··· Rows ···
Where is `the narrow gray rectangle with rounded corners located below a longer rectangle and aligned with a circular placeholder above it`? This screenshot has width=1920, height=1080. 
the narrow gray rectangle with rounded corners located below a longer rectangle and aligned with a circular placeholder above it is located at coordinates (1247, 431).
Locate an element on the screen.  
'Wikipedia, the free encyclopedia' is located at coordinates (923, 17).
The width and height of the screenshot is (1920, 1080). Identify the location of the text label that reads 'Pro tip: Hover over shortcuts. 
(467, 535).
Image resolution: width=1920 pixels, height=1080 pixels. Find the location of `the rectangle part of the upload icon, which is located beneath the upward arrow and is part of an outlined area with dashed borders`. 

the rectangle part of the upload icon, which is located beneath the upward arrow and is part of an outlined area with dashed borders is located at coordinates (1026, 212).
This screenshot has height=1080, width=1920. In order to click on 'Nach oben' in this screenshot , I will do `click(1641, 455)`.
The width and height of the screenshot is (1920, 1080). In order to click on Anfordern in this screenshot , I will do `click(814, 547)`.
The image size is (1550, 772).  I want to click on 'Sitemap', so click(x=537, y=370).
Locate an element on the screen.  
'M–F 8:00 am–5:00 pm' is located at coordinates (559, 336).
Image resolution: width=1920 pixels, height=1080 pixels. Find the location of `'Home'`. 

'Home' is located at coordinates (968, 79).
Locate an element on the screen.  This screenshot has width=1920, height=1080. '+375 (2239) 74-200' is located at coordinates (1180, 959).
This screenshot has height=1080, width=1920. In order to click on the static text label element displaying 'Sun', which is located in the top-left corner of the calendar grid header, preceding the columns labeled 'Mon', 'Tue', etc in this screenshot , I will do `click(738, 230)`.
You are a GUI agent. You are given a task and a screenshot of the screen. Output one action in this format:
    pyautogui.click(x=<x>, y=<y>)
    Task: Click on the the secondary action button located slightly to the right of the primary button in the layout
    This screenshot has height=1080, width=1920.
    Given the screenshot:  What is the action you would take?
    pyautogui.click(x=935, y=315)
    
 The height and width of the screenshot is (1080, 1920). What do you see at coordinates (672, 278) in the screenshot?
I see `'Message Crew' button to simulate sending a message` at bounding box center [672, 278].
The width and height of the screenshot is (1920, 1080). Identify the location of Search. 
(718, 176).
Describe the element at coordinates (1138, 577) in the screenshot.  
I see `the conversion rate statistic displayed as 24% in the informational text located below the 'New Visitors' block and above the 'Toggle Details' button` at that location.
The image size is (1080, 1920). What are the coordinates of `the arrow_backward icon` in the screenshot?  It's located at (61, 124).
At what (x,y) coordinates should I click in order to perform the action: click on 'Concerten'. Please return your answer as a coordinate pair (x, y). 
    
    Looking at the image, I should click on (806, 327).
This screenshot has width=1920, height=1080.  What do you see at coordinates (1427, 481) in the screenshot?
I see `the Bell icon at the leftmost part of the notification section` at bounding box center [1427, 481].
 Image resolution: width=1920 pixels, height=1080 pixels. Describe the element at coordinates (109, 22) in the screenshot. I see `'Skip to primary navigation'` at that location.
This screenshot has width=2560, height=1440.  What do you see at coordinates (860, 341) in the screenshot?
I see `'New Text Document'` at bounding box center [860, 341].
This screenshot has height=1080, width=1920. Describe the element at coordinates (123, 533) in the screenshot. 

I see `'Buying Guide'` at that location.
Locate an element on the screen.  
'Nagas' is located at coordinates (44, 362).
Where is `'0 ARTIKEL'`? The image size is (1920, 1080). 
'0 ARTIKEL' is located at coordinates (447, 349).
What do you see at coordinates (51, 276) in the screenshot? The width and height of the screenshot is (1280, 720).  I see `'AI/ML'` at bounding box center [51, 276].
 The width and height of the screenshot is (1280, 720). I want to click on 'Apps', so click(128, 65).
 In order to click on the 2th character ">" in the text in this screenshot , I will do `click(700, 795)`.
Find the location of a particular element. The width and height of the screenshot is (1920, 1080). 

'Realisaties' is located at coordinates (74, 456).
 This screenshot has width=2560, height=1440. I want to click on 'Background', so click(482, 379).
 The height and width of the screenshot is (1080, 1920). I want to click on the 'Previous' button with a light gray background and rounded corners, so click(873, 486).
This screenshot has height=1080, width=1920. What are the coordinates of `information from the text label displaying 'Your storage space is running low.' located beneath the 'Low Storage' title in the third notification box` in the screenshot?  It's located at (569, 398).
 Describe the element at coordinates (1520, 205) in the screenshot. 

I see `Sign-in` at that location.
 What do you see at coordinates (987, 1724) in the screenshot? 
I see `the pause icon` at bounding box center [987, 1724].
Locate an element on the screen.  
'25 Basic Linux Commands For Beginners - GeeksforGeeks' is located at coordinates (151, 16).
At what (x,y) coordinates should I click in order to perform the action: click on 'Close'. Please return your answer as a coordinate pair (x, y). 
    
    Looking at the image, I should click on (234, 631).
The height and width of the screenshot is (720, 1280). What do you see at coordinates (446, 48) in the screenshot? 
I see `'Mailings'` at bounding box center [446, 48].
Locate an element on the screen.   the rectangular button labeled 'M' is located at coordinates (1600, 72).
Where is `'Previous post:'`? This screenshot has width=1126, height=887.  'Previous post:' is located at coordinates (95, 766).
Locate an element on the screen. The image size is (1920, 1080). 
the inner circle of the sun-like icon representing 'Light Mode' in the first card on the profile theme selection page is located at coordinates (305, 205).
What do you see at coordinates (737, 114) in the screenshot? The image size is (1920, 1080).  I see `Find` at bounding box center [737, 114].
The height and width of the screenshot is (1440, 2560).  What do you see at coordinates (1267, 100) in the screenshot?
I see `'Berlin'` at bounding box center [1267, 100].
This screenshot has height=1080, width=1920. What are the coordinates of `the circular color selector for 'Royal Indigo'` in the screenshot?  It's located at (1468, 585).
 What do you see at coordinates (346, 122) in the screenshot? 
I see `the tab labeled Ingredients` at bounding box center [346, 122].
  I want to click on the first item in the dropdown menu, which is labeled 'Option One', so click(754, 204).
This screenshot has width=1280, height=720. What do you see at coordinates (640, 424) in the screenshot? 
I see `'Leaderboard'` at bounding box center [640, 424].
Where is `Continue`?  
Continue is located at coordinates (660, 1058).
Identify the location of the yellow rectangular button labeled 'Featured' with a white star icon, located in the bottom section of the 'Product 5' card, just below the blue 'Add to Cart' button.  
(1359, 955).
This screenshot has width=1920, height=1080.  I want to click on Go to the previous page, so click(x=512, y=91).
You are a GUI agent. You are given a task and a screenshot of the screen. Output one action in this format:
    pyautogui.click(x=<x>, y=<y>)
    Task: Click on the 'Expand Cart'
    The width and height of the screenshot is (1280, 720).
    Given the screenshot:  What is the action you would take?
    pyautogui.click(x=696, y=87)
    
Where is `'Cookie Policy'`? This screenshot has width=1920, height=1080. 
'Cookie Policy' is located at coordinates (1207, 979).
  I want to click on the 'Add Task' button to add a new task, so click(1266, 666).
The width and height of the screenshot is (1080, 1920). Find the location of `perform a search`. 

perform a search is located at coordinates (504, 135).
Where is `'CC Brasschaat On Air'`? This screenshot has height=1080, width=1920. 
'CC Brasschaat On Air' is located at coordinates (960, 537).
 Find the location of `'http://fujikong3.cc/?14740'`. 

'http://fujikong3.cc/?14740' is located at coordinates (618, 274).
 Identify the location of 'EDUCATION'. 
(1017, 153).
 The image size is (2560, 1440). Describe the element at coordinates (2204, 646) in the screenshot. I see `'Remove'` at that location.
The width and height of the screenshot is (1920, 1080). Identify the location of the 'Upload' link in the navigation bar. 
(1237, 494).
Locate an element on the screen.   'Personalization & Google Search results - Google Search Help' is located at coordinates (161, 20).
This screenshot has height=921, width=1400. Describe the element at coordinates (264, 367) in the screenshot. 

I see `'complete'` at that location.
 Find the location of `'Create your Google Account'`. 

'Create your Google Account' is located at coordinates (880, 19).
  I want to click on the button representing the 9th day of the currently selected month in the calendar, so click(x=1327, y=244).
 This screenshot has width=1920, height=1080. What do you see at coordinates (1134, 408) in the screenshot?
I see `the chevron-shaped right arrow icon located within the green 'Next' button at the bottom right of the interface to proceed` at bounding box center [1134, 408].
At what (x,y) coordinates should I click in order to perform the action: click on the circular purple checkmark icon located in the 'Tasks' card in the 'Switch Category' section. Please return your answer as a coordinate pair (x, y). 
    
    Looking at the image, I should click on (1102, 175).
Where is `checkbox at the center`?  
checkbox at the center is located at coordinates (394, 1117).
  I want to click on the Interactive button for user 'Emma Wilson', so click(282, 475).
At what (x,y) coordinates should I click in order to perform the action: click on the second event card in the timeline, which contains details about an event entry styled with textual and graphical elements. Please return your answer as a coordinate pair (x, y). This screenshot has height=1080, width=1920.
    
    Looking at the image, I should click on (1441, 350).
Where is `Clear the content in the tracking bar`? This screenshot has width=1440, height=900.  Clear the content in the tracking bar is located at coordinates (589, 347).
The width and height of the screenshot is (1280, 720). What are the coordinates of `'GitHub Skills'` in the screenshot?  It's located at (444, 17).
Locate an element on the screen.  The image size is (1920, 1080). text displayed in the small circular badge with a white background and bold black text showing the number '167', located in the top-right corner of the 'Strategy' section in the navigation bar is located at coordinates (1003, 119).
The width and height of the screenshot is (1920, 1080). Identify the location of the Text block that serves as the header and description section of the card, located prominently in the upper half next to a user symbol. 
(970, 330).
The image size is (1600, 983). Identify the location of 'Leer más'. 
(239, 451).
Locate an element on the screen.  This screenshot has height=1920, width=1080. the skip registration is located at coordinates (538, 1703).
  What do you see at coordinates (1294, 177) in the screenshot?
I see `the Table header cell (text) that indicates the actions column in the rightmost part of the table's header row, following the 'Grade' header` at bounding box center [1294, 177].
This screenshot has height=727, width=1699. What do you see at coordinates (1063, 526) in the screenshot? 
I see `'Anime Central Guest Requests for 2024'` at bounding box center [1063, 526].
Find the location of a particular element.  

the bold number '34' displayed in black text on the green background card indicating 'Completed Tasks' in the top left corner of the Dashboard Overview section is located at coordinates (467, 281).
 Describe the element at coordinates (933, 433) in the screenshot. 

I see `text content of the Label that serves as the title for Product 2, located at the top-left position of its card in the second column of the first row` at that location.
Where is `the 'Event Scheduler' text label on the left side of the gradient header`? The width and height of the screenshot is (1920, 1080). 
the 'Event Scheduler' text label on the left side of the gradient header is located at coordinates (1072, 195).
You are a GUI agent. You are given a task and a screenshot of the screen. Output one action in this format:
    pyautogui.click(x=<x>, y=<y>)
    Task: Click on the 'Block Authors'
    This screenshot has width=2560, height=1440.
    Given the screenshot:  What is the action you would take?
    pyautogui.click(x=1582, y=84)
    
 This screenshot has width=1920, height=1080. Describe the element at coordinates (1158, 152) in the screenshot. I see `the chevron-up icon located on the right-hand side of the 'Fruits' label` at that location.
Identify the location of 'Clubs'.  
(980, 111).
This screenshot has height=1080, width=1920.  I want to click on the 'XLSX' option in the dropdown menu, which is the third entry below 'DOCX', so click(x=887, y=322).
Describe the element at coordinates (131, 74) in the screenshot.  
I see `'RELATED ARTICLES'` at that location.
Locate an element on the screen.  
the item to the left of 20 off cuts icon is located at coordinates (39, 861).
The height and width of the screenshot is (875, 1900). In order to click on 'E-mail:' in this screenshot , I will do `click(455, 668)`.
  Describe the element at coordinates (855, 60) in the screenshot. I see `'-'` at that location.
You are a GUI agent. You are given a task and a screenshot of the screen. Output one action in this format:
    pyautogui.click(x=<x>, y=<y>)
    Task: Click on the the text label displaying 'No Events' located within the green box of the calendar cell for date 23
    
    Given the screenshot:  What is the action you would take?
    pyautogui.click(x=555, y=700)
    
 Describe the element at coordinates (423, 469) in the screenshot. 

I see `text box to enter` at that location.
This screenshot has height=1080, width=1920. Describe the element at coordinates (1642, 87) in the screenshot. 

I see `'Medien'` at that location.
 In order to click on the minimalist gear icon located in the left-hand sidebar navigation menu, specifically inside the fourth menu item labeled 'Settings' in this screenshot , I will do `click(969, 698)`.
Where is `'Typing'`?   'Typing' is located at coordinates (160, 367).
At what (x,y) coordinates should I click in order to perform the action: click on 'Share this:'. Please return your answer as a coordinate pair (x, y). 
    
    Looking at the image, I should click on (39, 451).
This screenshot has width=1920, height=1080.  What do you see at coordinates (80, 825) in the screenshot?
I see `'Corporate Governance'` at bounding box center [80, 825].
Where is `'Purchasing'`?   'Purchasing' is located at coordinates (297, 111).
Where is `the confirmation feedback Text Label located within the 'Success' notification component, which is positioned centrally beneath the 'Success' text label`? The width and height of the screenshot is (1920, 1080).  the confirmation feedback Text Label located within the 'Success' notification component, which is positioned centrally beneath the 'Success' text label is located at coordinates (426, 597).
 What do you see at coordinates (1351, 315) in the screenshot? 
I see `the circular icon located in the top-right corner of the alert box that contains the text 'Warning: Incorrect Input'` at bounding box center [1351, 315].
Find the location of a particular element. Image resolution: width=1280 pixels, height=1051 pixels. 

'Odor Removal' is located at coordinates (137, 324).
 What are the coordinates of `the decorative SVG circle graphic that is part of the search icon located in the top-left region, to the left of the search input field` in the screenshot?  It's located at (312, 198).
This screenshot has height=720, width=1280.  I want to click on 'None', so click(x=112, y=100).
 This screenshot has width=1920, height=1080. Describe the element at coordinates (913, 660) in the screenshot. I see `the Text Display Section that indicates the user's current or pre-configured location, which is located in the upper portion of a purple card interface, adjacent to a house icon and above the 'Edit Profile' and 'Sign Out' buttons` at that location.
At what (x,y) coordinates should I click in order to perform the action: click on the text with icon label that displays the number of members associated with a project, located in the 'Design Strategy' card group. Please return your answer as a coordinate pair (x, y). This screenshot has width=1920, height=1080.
···
Starting at the first line of the records and stopping after the line that contains "(467, 535).", lay those lines out as a Markdown table with the columns Row and Line, numbering each row and omitting blank lines.

- Task answer -
| Row | Line |
|---|---|
| 1 | Where is `the narrow gray rectangle with rounded corners located below a longer rectangle and aligned with a circular placeholder above it`? This screenshot has width=1920, height=1080.  |
| 2 | the narrow gray rectangle with rounded corners located below a longer rectangle and aligned with a circular placeholder above it is located at coordinates (1247, 431). |
| 3 | Locate an element on the screen.   |
| 4 | 'Wikipedia, the free encyclopedia' is located at coordinates (923, 17). |
| 5 | The width and height of the screenshot is (1920, 1080). Identify the location of the text label that reads 'Pro tip: Hover over shortcuts.  |
| 6 | (467, 535). |